Course Level: Intermediate
Format Requirements: Attendees should have experience with regression models, especially logistic and Cox proportional hazards regression models. Familiarity with R or S-PLUS software would also be helpful, but is not required. The course will be a mix of didactics and demonstrations.
Background: This course will cover the importance of prediction models in medical decision making, traditional and novel methods for their evaluation, and cost effective deployment methods. Attendees are expected to leave the course with improved skills in each of these domains.

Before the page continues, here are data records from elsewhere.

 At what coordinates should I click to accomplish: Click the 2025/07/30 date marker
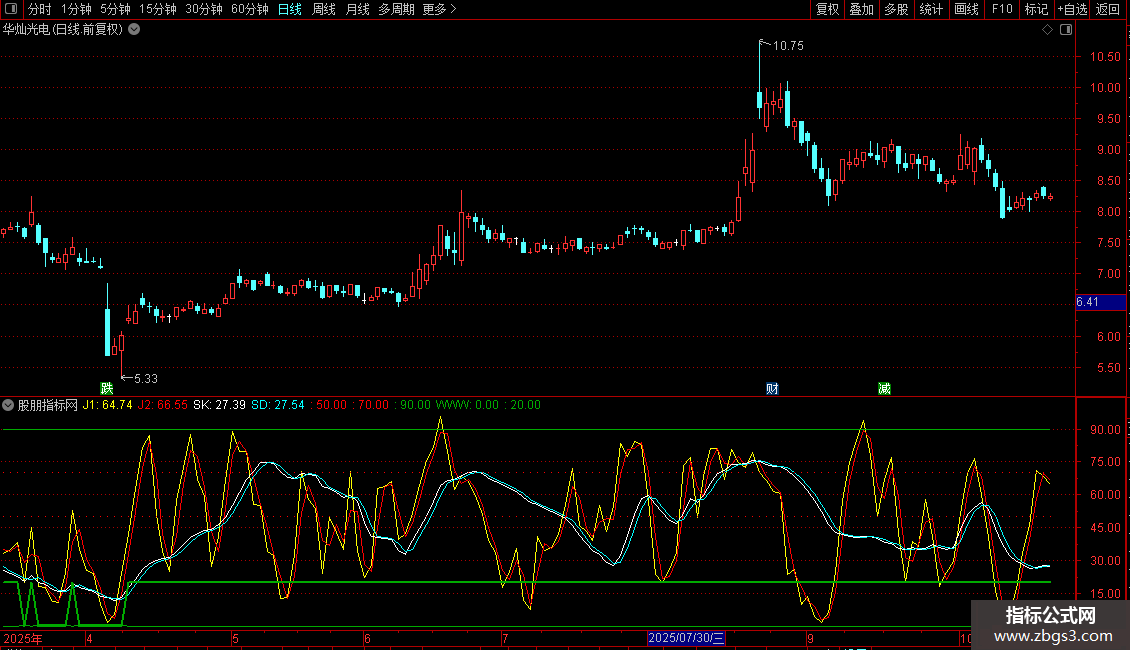pos(686,638)
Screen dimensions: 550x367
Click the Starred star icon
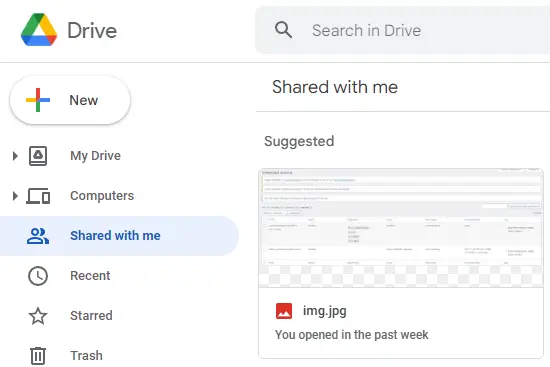point(38,316)
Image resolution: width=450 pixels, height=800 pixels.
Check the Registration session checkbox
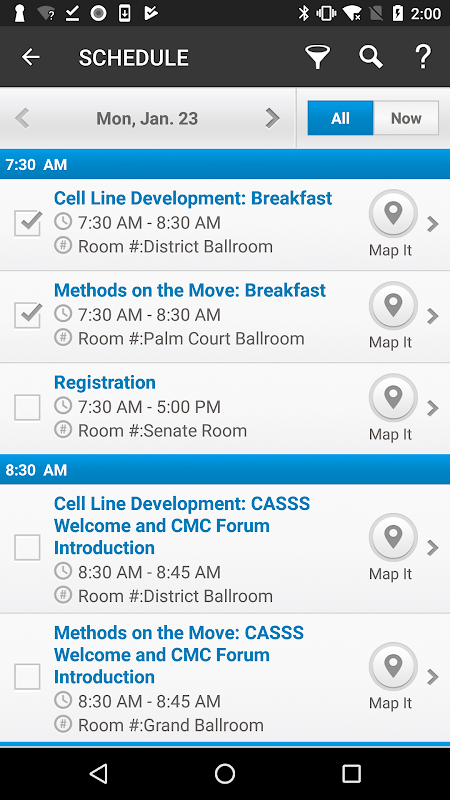[28, 407]
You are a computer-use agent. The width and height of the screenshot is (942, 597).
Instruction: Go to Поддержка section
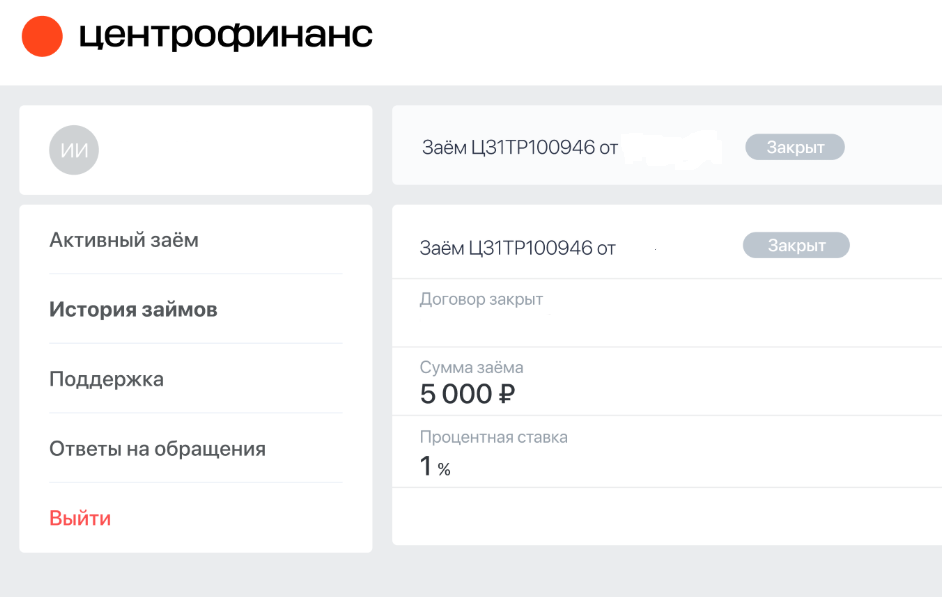click(x=106, y=380)
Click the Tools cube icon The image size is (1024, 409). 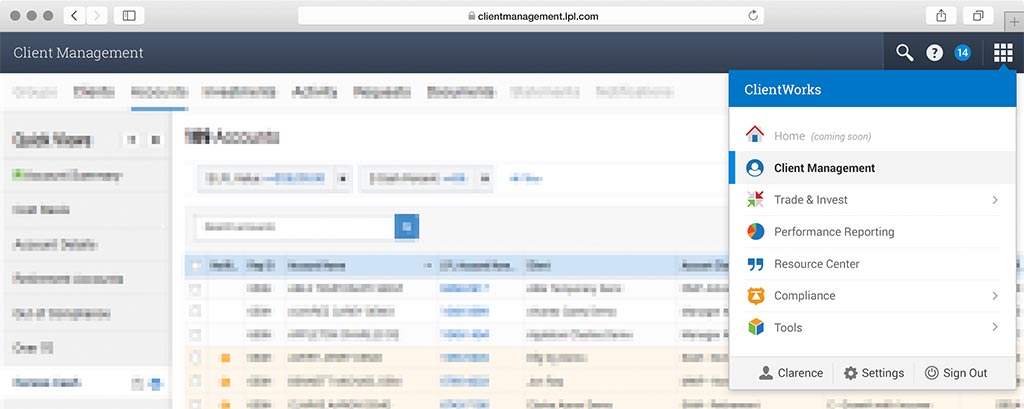755,327

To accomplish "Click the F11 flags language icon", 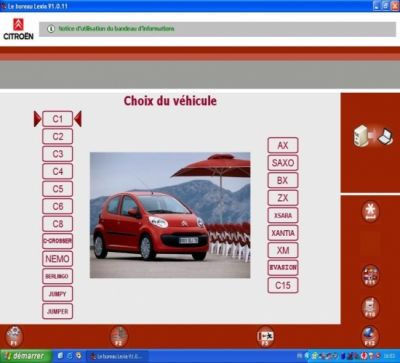I will (370, 275).
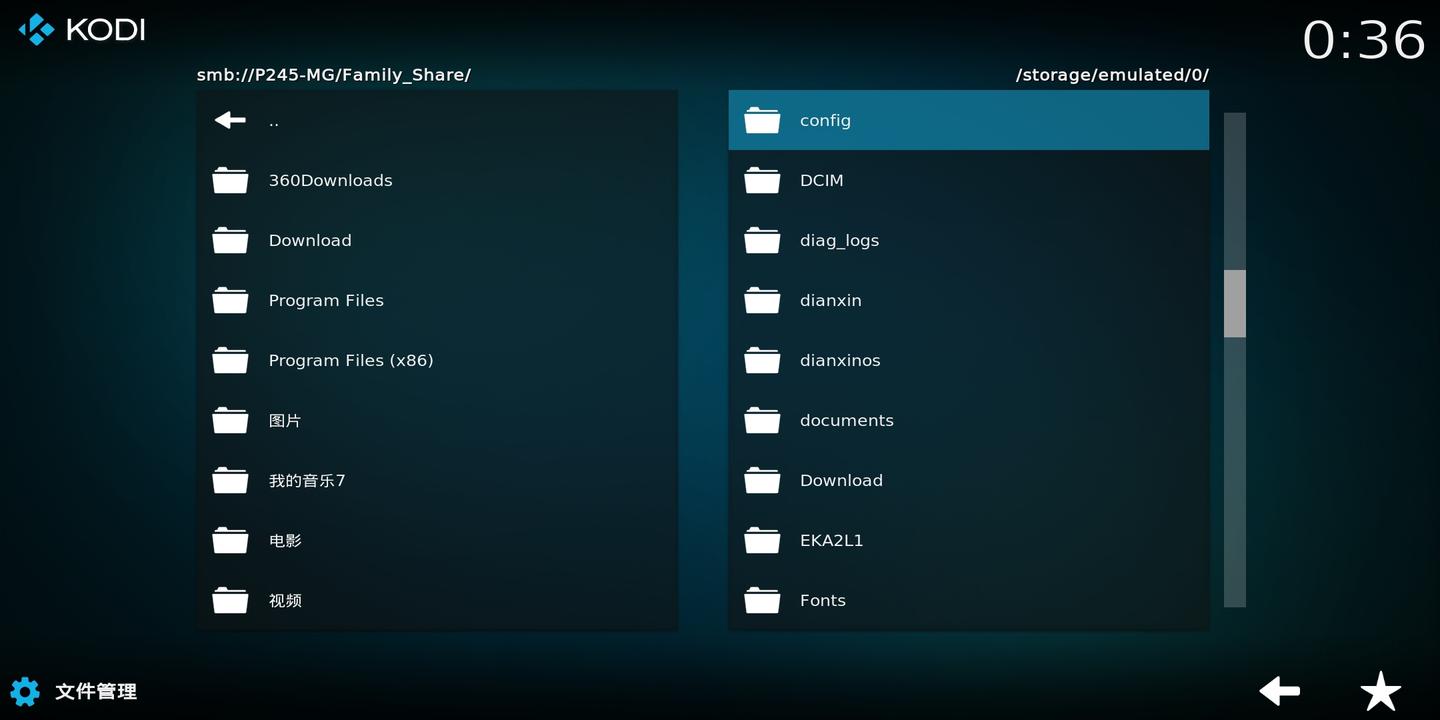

Description and Objectives: Prediction models are proliferating and gaining increasing acceptance in clinical decision making. Physicians look to us, as analysts, to guide them on which model should be used in the clinic. At the same time that models have proliferated, several different error measures have been introduced. Traditional biostatistical measures include indicators of overall predictive performance, such as explained variation, calibration and discrimination. Novel measures include reclassification and integrated discrimination, as well as some measures explicitly based on decision-analytic principles, such as net benefit and decision curve analysis. The proliferation of measures has made it more difficult to evaluate prediction models, compare rival prediction models, or assess the value of an additional predictor, such as a molecular marker.
The objectives of this course are:
- Increase appreciation and utilization of medical prediction models.
- Learn more insightful ways of analyzing the accuracy of prediction models, both from a traditional biostatistical point of view and a decision analytic point of view. There will be a focus on novel decision-analytic tools.
- Learn a new tool for rapid web-based deployment of prediction models.